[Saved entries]
= = = = = = =

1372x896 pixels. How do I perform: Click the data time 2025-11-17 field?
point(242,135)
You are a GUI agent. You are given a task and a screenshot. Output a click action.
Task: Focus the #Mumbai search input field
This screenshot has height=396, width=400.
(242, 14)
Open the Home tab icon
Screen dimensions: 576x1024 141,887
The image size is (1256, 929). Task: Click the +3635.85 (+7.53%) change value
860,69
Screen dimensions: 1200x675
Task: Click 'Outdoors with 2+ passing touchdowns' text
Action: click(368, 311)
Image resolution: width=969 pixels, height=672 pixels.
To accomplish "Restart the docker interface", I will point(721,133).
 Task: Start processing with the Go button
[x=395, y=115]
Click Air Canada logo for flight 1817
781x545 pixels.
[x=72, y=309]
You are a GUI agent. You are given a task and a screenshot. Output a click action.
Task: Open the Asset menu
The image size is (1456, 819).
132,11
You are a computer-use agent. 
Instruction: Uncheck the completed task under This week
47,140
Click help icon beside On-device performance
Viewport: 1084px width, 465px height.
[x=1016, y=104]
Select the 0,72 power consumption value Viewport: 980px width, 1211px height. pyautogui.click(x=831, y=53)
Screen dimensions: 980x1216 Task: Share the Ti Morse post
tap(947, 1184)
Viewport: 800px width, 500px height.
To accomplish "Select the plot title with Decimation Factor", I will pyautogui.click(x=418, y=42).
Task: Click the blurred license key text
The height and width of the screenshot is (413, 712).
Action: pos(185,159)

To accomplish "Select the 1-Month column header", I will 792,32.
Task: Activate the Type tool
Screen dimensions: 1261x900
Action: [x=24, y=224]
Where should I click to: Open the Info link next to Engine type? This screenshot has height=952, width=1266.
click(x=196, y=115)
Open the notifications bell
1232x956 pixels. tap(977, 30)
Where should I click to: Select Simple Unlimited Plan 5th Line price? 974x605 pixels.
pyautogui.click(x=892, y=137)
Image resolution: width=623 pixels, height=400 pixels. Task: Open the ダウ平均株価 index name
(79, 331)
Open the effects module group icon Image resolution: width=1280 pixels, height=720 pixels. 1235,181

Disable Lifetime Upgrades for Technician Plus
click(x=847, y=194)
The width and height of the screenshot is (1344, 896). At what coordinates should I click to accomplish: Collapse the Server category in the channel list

= = = = = = =

= Required action =
The answer must reproduce every record exactly.

= Response to the task =
1372x896 pixels. How do I perform: Click the data time 2025-11-17 field?
point(242,135)
You are a GUI agent. You are given a task and a screenshot. Output a click action.
Task: Focus the #Mumbai search input field
This screenshot has height=396, width=400.
(242, 14)
Open the Home tab icon
Screen dimensions: 576x1024 141,887
The image size is (1256, 929). Task: Click the +3635.85 (+7.53%) change value
860,69
Screen dimensions: 1200x675
Task: Click 'Outdoors with 2+ passing touchdowns' text
Action: click(368, 311)
Image resolution: width=969 pixels, height=672 pixels.
To accomplish "Restart the docker interface", I will point(721,133).
 Task: Start processing with the Go button
[x=395, y=115]
Click Air Canada logo for flight 1817
781x545 pixels.
[x=72, y=309]
You are a GUI agent. You are given a task and a screenshot. Output a click action.
Task: Open the Asset menu
The image size is (1456, 819).
132,11
You are a computer-use agent. 
Instruction: Uncheck the completed task under This week
47,140
Click help icon beside On-device performance
Viewport: 1084px width, 465px height.
[x=1016, y=104]
Select the 0,72 power consumption value Viewport: 980px width, 1211px height. pyautogui.click(x=831, y=53)
Screen dimensions: 980x1216 Task: Share the Ti Morse post
tap(947, 1184)
Viewport: 800px width, 500px height.
To accomplish "Select the plot title with Decimation Factor", I will pyautogui.click(x=418, y=42).
Task: Click the blurred license key text
The height and width of the screenshot is (413, 712).
Action: pos(185,159)

To accomplish "Select the 1-Month column header", I will 792,32.
Task: Activate the Type tool
Screen dimensions: 1261x900
Action: [x=24, y=224]
Where should I click to: Open the Info link next to Engine type? This screenshot has height=952, width=1266.
click(x=196, y=115)
Open the notifications bell
1232x956 pixels. tap(977, 30)
Where should I click to: Select Simple Unlimited Plan 5th Line price? 974x605 pixels.
pyautogui.click(x=892, y=137)
Image resolution: width=623 pixels, height=400 pixels. Task: Open the ダウ平均株価 index name
(79, 331)
Open the effects module group icon Image resolution: width=1280 pixels, height=720 pixels. 1235,181

Disable Lifetime Upgrades for Technician Plus
click(x=847, y=194)
The width and height of the screenshot is (1344, 896). At what coordinates should I click to accomplish: Collapse the Server category in the channel list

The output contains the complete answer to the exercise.